Friday, December 23, 2016

Indian pictographs discovered at a remote location in San Diego could document the Spanish advance from Mexico

Dozens of drawings cover the 26-foot-wide rock in the heart of a massive former land grant called Rancho Guejito in northeastern San Diego County. One drawing appears to be a conquistador raising a sword and wearing an armored chest plate.
The drawings could be analogous to Kumeyaay paintings in Baja California determined to have been painted around the same time the conquistadors would have been around.

“The hand implement could be a sword raised in dramatic display,” they said in the report, noting that the body started out as a stick figure but was broadened in the torso area, possibly to give the impression of armor.
The sprawling Rancho Guejito property has changed little over the last few centuries, since Spain’s King Charles III directed Gaspar de Portola in 1769 into what is now present-day California. Accompanied by a group of Franciscans led by Junipero Serra, the plan was to establish a string of missions along the coast from San Diego to Monterey Bay.
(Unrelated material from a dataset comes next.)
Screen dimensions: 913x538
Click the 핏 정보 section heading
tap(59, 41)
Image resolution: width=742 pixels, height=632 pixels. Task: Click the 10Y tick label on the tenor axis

One of the prime reasons for creating the mission system was to convert the region’s indigenous population to Christianity. Anywhere from 133,000 to more than 700,000 Native Americans — representing more than 100 tribes — were contacted by the Spanish over the next 50 years, according to historical records.
Rupp said De Portola’s march up the coast, from 1769 to 1770, would have taken place about eight miles west of where the drawings were found on Rancho Guejito.
The next step in documenting and studying the pictographs will be carbon dating, to determine when the art was created, Rupp said. Freers and Hedges also have recommended that experts assess the area and search for signs of a village.
“Usually villages are associated with rock art within a quarter-mile,” Freers said. “This is too remarkable to be just a stop on a trail.”

1 comment:

  1. I'm sure the proper authorities will soon remove this grafitti, and the general public will be banned from access. Your tax dollars at work!